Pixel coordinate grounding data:

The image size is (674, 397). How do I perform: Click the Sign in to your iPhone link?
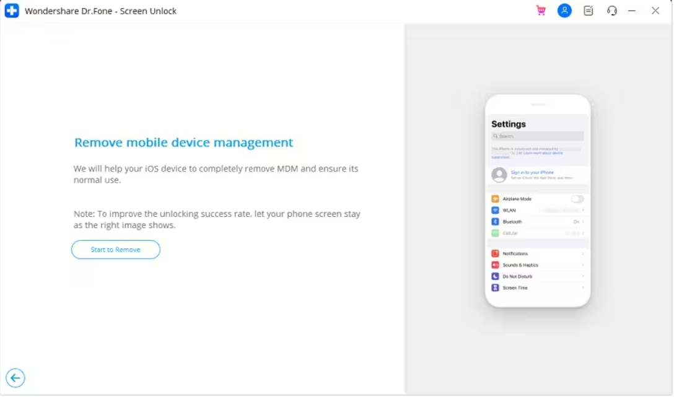pyautogui.click(x=532, y=172)
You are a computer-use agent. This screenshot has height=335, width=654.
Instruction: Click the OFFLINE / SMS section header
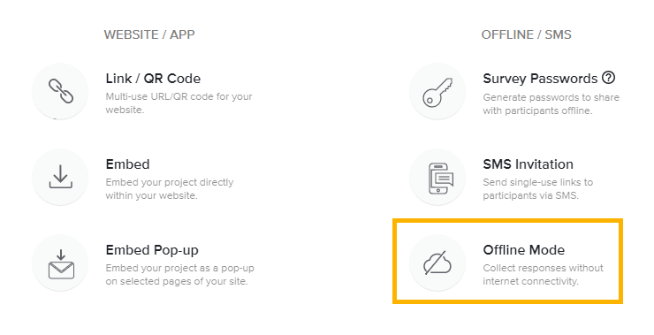point(527,34)
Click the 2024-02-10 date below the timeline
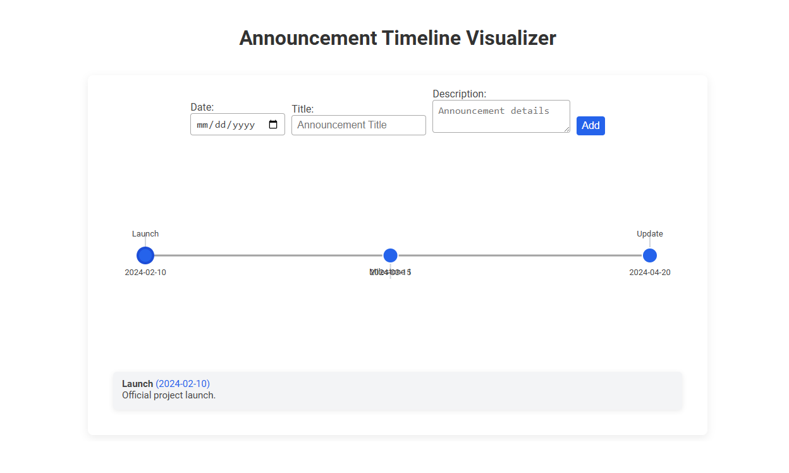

### WHAT YOU WILL DO
Exactly reproduce each entry, but drop the pictures.

### SOLUTION BELOW
The image size is (674, 397). How do I perform: Click the Sign in to your iPhone link?
pyautogui.click(x=532, y=172)
You are a computer-use agent. This screenshot has height=335, width=654.
Instruction: Click the OFFLINE / SMS section header
point(527,34)
Click the 2024-02-10 date below the timeline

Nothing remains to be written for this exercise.